Wcześniej w poniedziałek przed południem Jarosław Kaczyński wystąpił wspólnie z Mariuszem Błaszczakiem, obecnym przewodniczącym Klubu Parlamentarnego Prawa i Sprawiedliwości, na konferencji prasowej. - Proszę państwa, to jest kostka masła. To jest masło "za dychę" proszę państwa. To jest symbol drożyzny pod rządami koalicji 13 grudnia. Pod rządami Donalda Tuska - powiedział Mariusz Błaszczak, rozpoczynając poniedziałkową konferencję prasową z udziałem Jarosława Kaczyńskiego, i wyjmując jednocześnie kostkę masła z sejfu ustawionego na stoliku na środku podestu.
"Chciałbym mu wysłać kostkę masła"
W sobotę Rafał Trzaskowski, kandydat na prezydenta, również odniósł się m.in. do cen masła podczas konwencji Koalicji Obywatelskiej w Gliwicach.

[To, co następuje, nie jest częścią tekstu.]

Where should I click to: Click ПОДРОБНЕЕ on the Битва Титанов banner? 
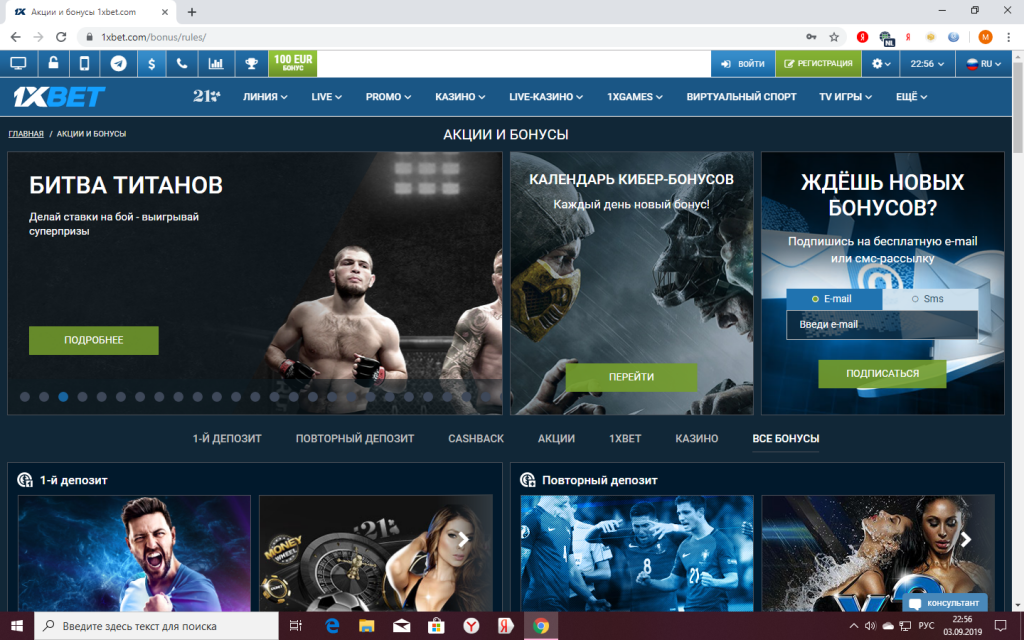tap(94, 340)
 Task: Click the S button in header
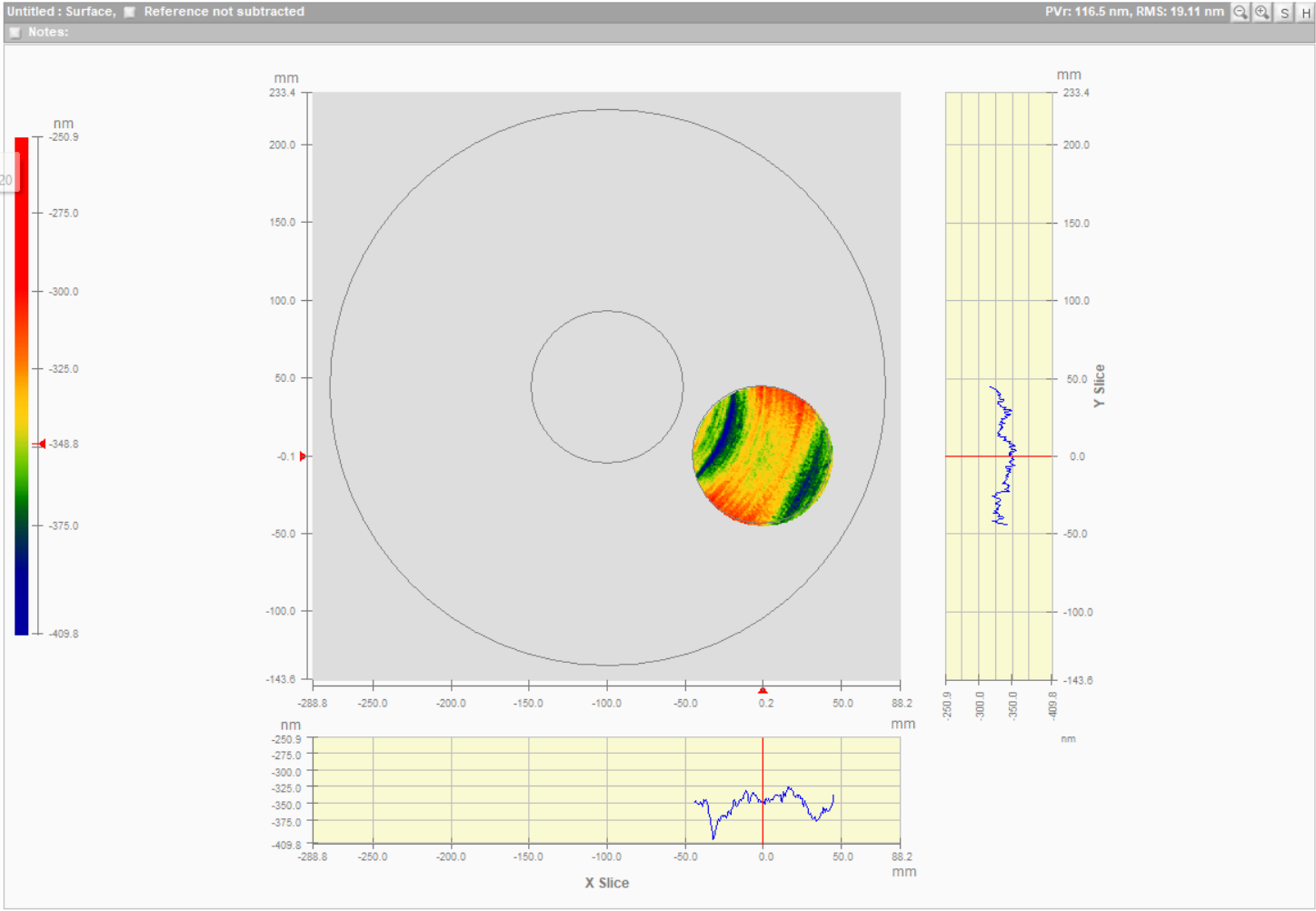pyautogui.click(x=1284, y=12)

- Dziesięć złotych za kostkę masła, do tego doprowadził prezes Glapiński. Nie pozwolę na to - powiedział Trzaskowski.
Z mównicy pokazywał raport autorstwa prezesa NBP Adama Glapińskiego "Po pandemii i w kryzysie energetycznym. Historia sukcesu".
- Po prostu ręce opadają. Pięćdziesiąt procent inflacji w ostatnich latach, a ten człowiek, którego najbardziej interesowała jego pensja, mówi o sukcesie. Chciałbym mu wysłać kostkę masła - powiedział.

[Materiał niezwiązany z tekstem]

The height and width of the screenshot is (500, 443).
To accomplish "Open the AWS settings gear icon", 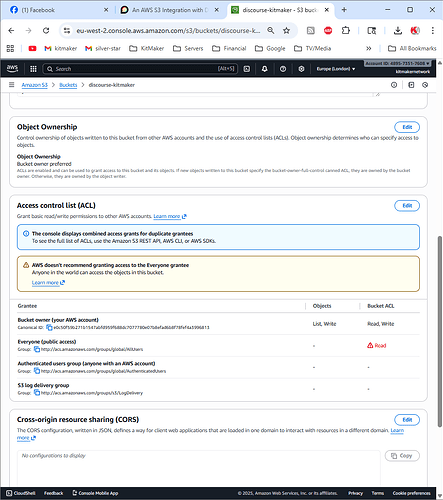I will click(301, 69).
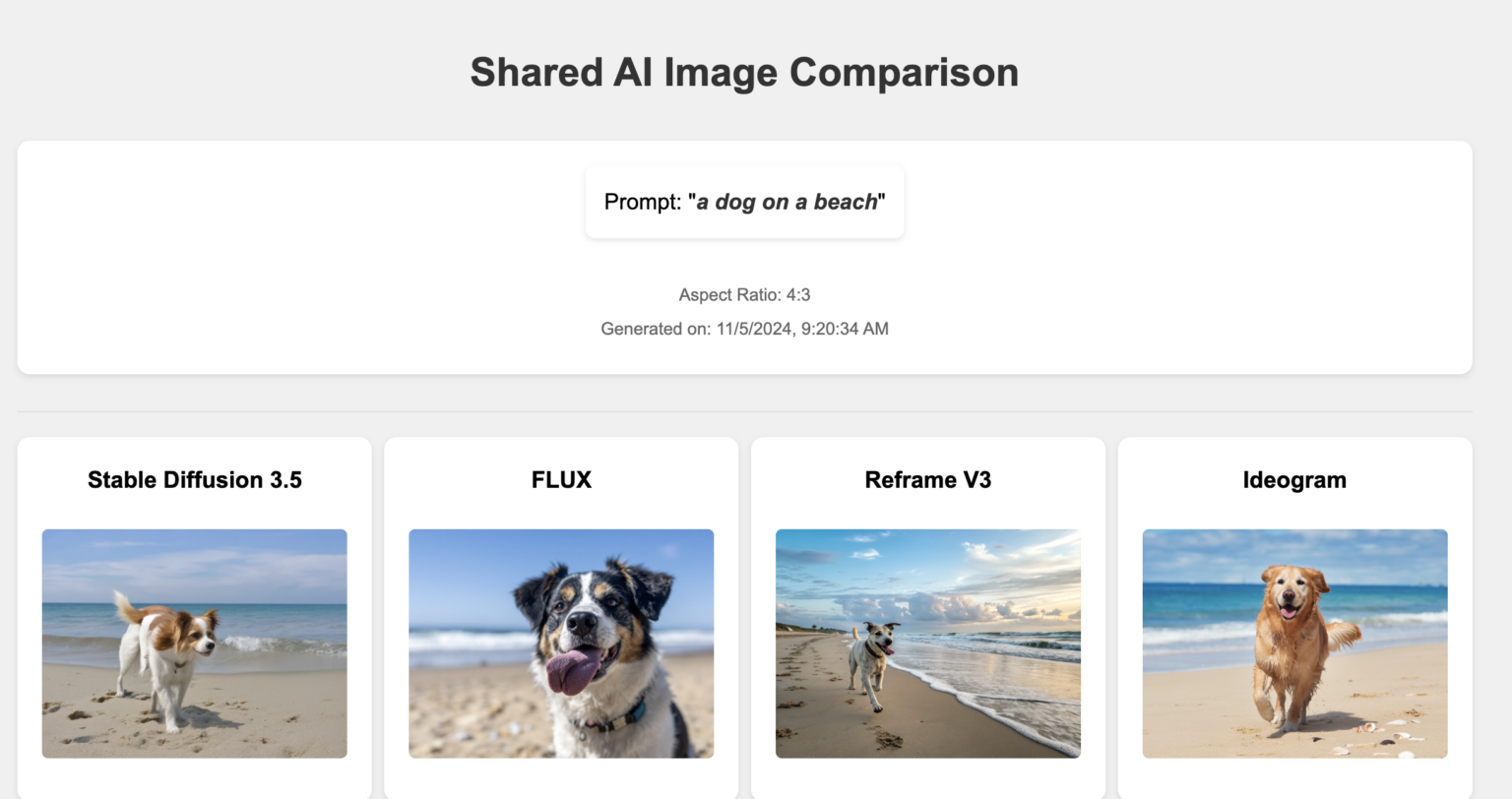View the Reframe V3 beach image
This screenshot has height=799, width=1512.
pos(927,644)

Z raportu UCE Research wynika, że średni wzrost cen masła w sklepach wyniósł w ostatnich miesiącach ok. 30 procent w skali roku. W pierwszych czterech miesiącach br. masło było wyraźnie tańsze w porównaniu rok do roku. Jak wynika z informacji UCE Research, w styczniu ceny spadły o ok. 14 proc. r/r, w lutym ok. 15 proc., w marcu - ponad 4 proc., a w kwietniu przeszło 10 proc.